━━━ Given data ━━━

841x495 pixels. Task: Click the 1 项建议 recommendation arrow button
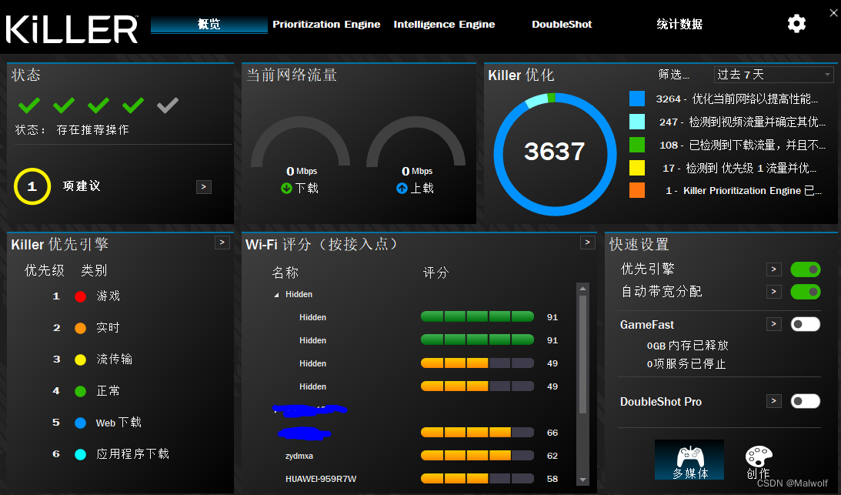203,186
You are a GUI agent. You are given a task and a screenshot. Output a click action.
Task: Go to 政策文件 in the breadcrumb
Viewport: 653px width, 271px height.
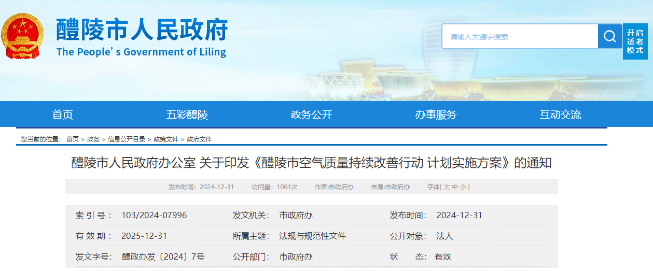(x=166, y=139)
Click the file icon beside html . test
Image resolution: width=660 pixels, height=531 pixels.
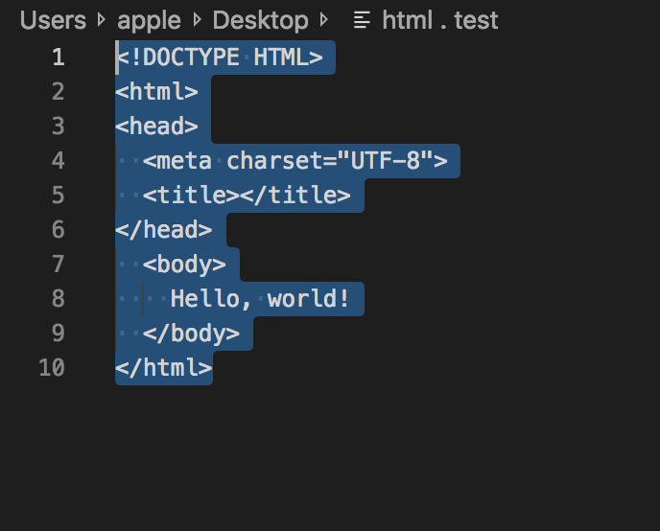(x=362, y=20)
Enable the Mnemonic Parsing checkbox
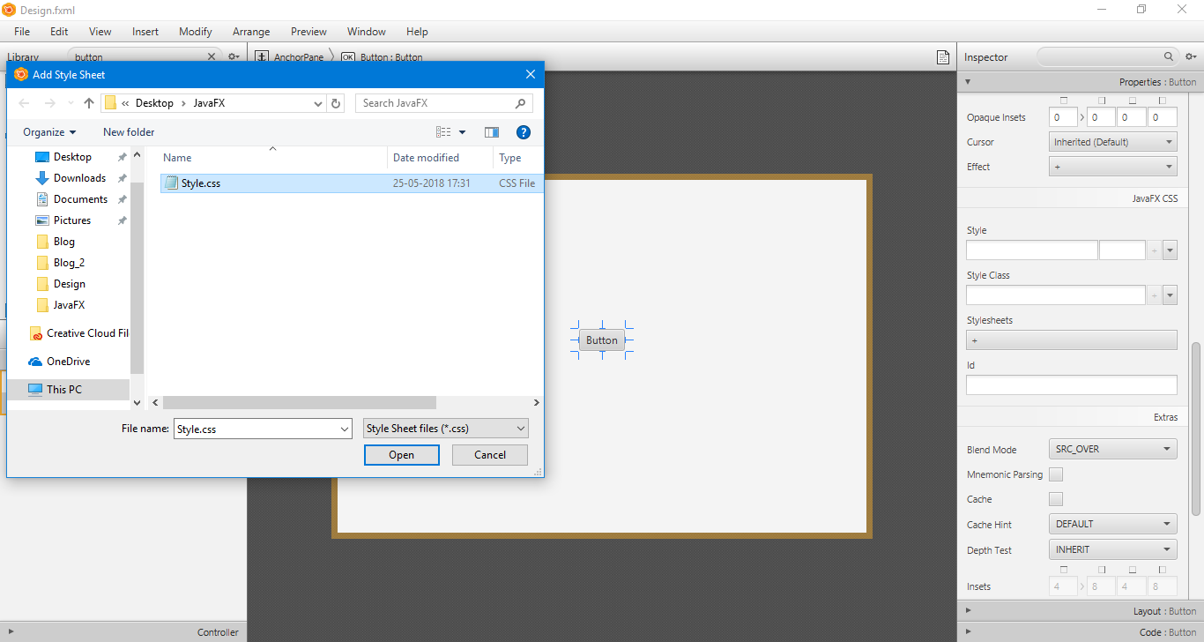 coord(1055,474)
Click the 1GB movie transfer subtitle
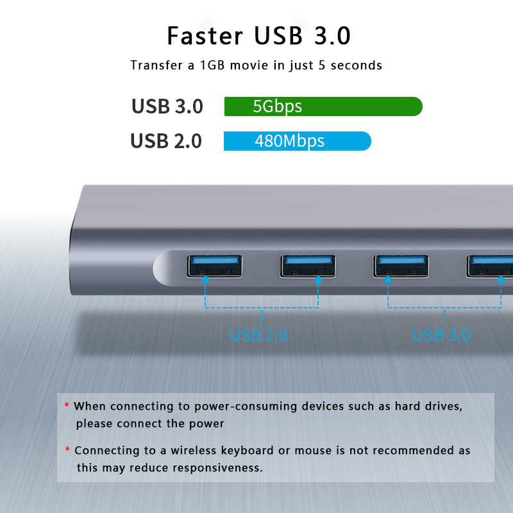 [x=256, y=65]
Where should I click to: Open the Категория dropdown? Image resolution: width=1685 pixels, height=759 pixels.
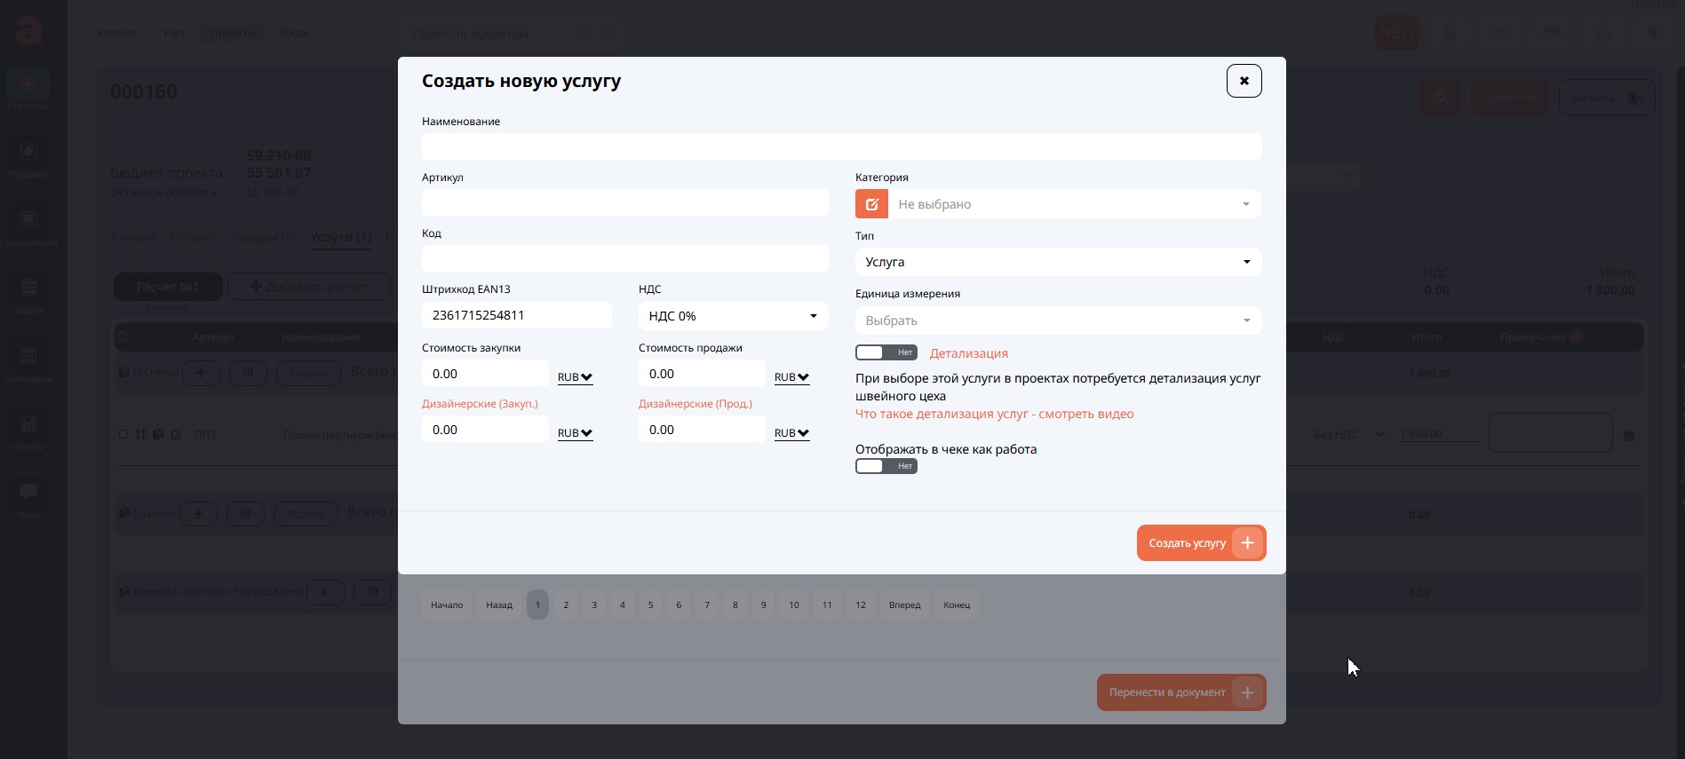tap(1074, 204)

━━━

Return an exact copy of the data above, apart from any pictures.

841x495 pixels. Task: Click the 1 项建议 recommendation arrow button
203,186
You are a GUI agent. You are given a task and a screenshot. Output a click action.
Task: Go to 政策文件 in the breadcrumb
Viewport: 653px width, 271px height.
(x=166, y=139)
Click the file icon beside html . test
Image resolution: width=660 pixels, height=531 pixels.
(x=362, y=20)
Enable the Mnemonic Parsing checkbox
 coord(1055,474)
Click the 1GB movie transfer subtitle
 [x=256, y=65]
Where should I click to: Open the Категория dropdown? Image resolution: width=1685 pixels, height=759 pixels.
tap(1074, 204)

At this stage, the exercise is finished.